In the past, Microsoft hasn't exactly developed a reputation as a staunch defender of interoperability, but Mundie suggested that the company is becoming more interested in playing nicely with rival developers. The prepared text of his speech states that the move toward a pervasive computing environment of disparate devices "will not come about due to any one company's, or even a single group of company's, efforts."
Mundie defended Microsoft's unabashedly for-profit model, and compared the open-source movement to the recently burst dot-com bubble. Companies such as Red Hat Inc. and VA Linux Systems Inc. that attempt to make money from open-source software are giving away their most valuable asset and hoping to profit from ancillary revenue streams -- a business model that the recent economic downturn has exposed as unsustainable, Mundie said.
He also spoke about the "tightrope" Microsoft walks as it balances its customers' need for access to its source code against the company's fiscal interest in keeping that code secret.

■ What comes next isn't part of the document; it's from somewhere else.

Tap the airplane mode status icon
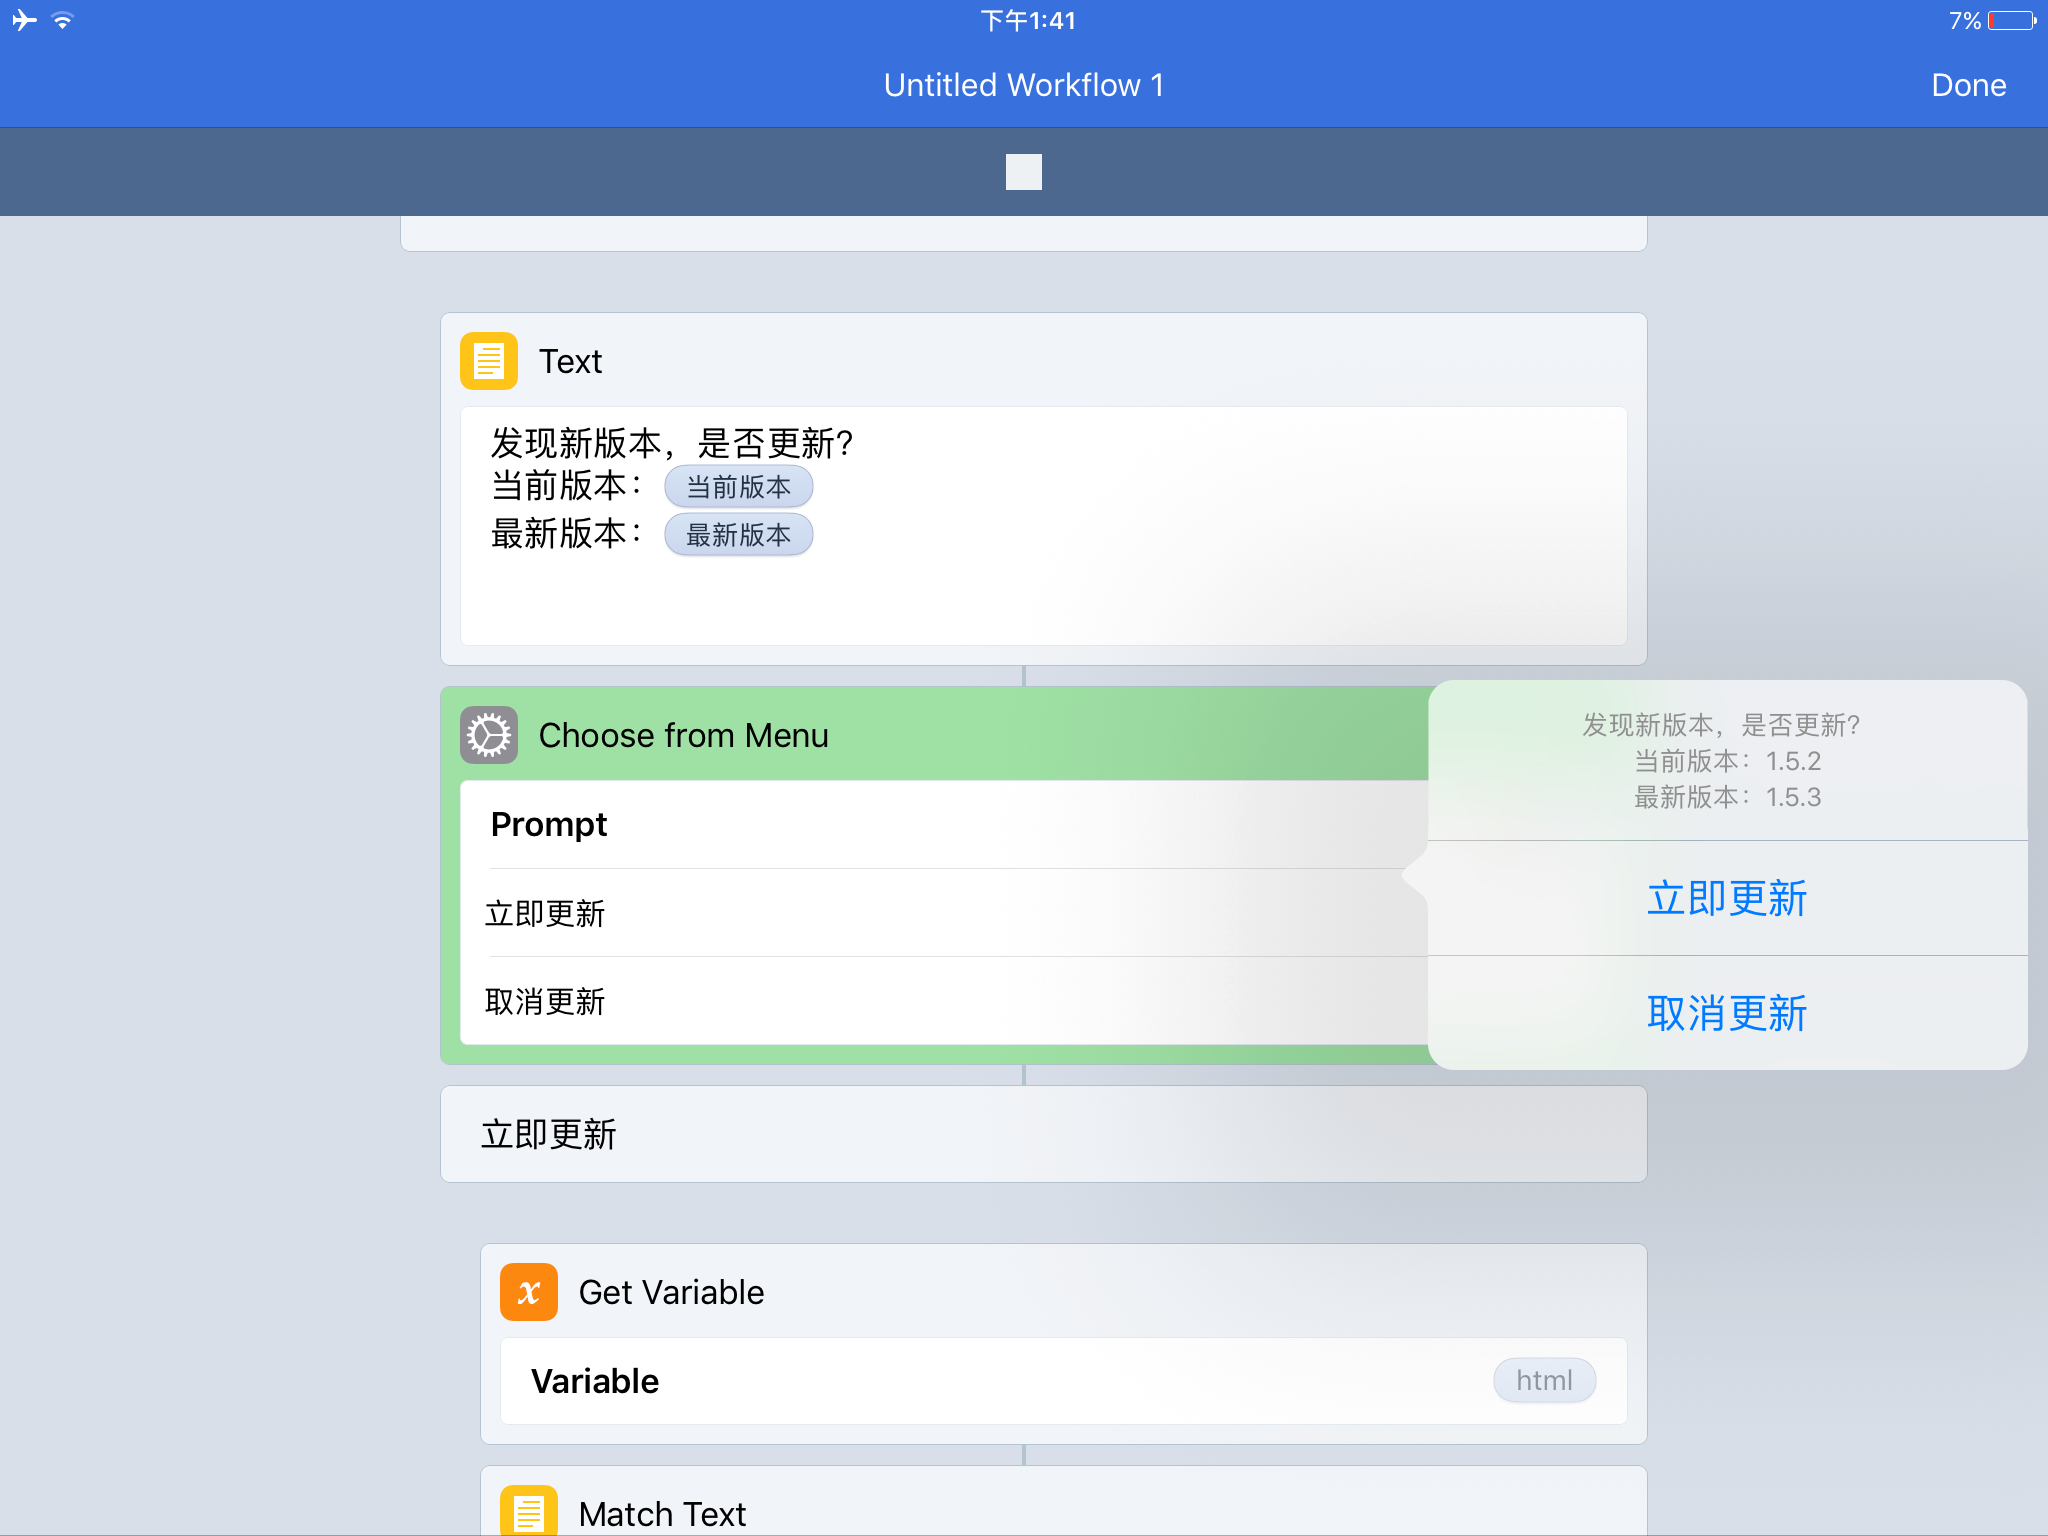The image size is (2048, 1536). [x=25, y=20]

Domestic intellectual property laws and the rigor with which they're enforced play a large role in how Microsoft decides which companies in which countries can participate in its Enterprise Source Licensing Program, Mundie said.
Particular venom was aimed at the GPL, with Mundie warning that it creates a walled garden around the software it covers and cuts it off from future proprietary expansion and distribution. Several other large software companies have tentatively embraced the license -- most notably IBM Corp., which recently earmarked more than US$1 billion for Linux development.

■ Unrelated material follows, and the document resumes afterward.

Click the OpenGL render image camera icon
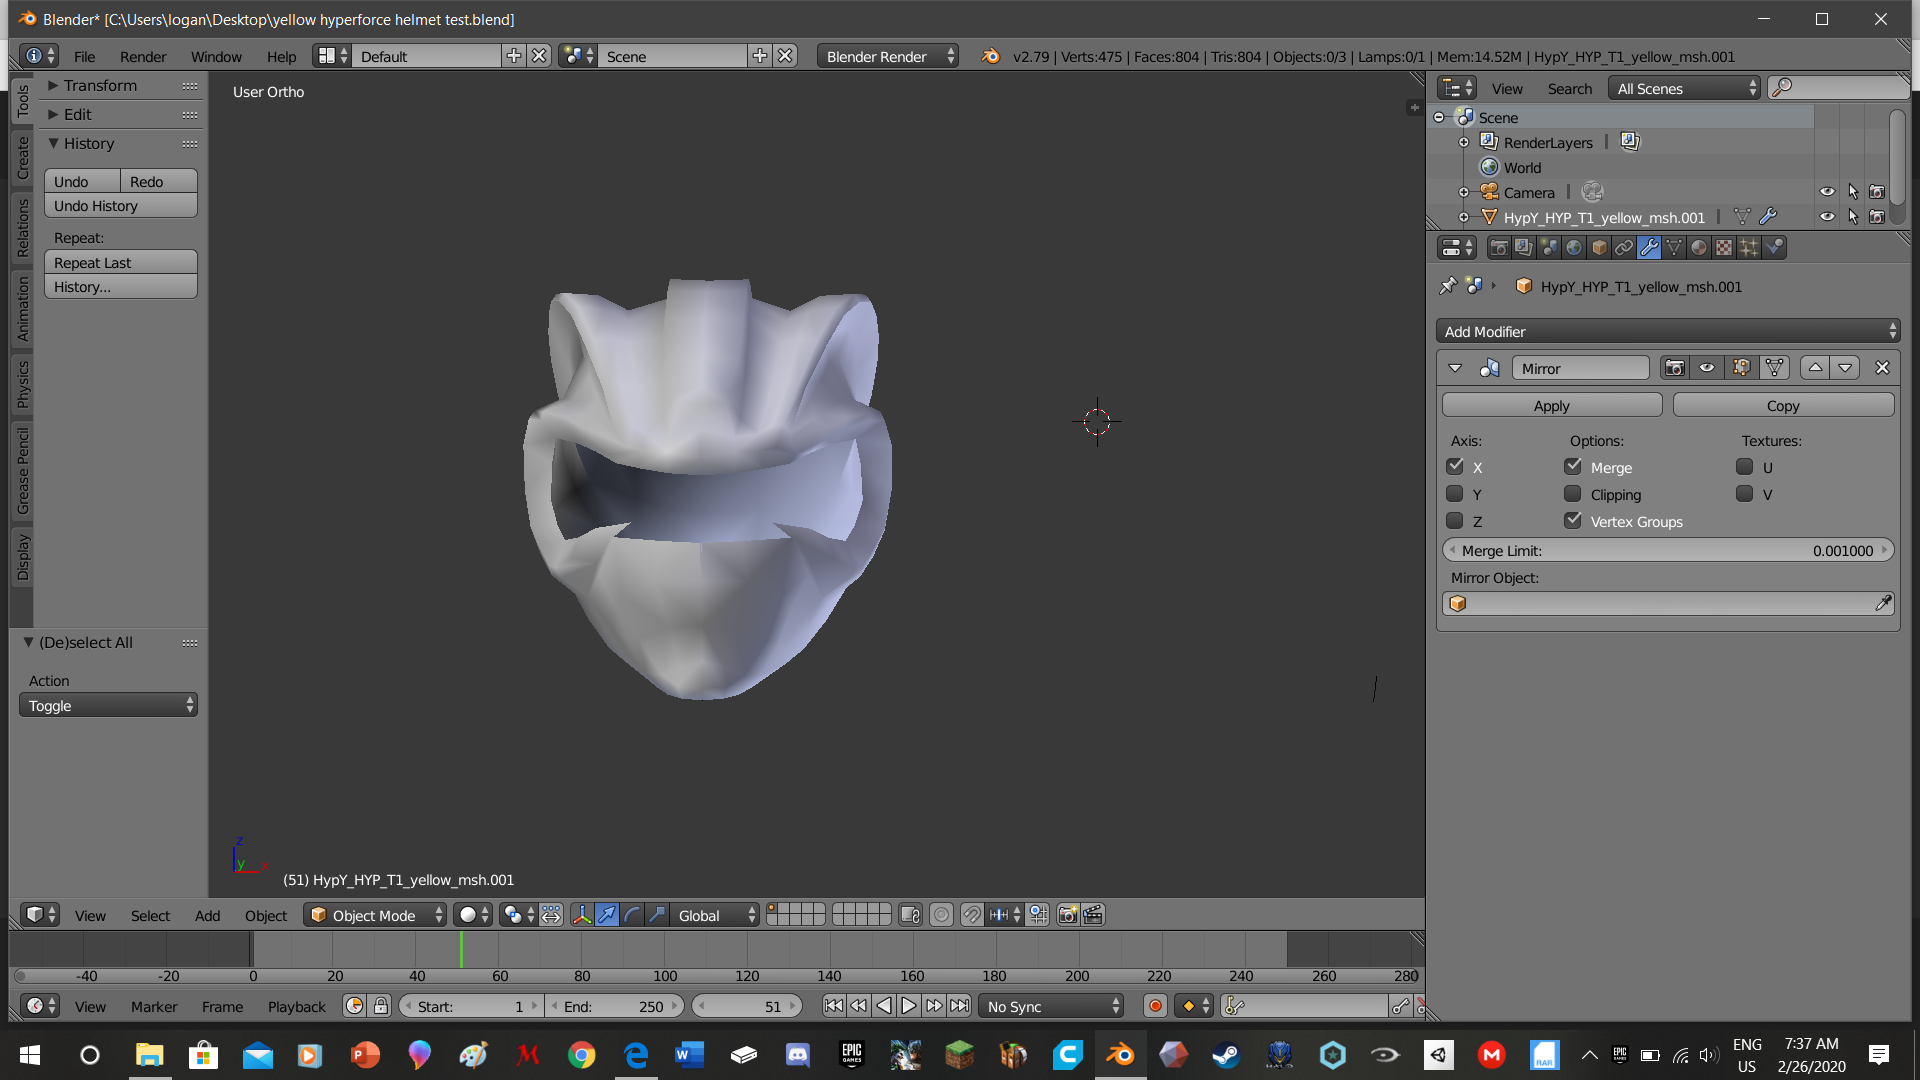This screenshot has width=1920, height=1080. (x=1068, y=915)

In Thursday's New York Times, IBM Vice President Irving Wladawsky-Berger said the company is comfortable with GPL, and that it has "a lot of lawyers" who green-lighted IBM's open-source plans.
Mundie fired back in his speech, saying that "if you want to develop under GPL, you should make sure you have as many lawyers as IBM. We have a lot of lawyers too, and we have made a decision that the risks associated with developing under that license outweigh the benefits."
An IBM spokeswoman said the company is currently refusing further comment on Mundie's speech.
A representative of the Free Software Foundation (FSF), whose leader created the GPL in 1984, refuted the notion that companies using the GPL are naive about its implications. Contacted after Mundie's speech, FSF Vice President Brad Kuhn, who didn't attend the talk, pointed to Cygnus Solutions, acquired by Red Hat in January 2000 in an all-stock deal then valued at more than $670 million, as an example of a company successfully commercializing software released under the GPL.
"We designed the GPL to defend the freedom of users and programmers" to copy, modify, and redistribute code at will, Kuhn said. "(Microsoft's) aim is to take away those freedoms."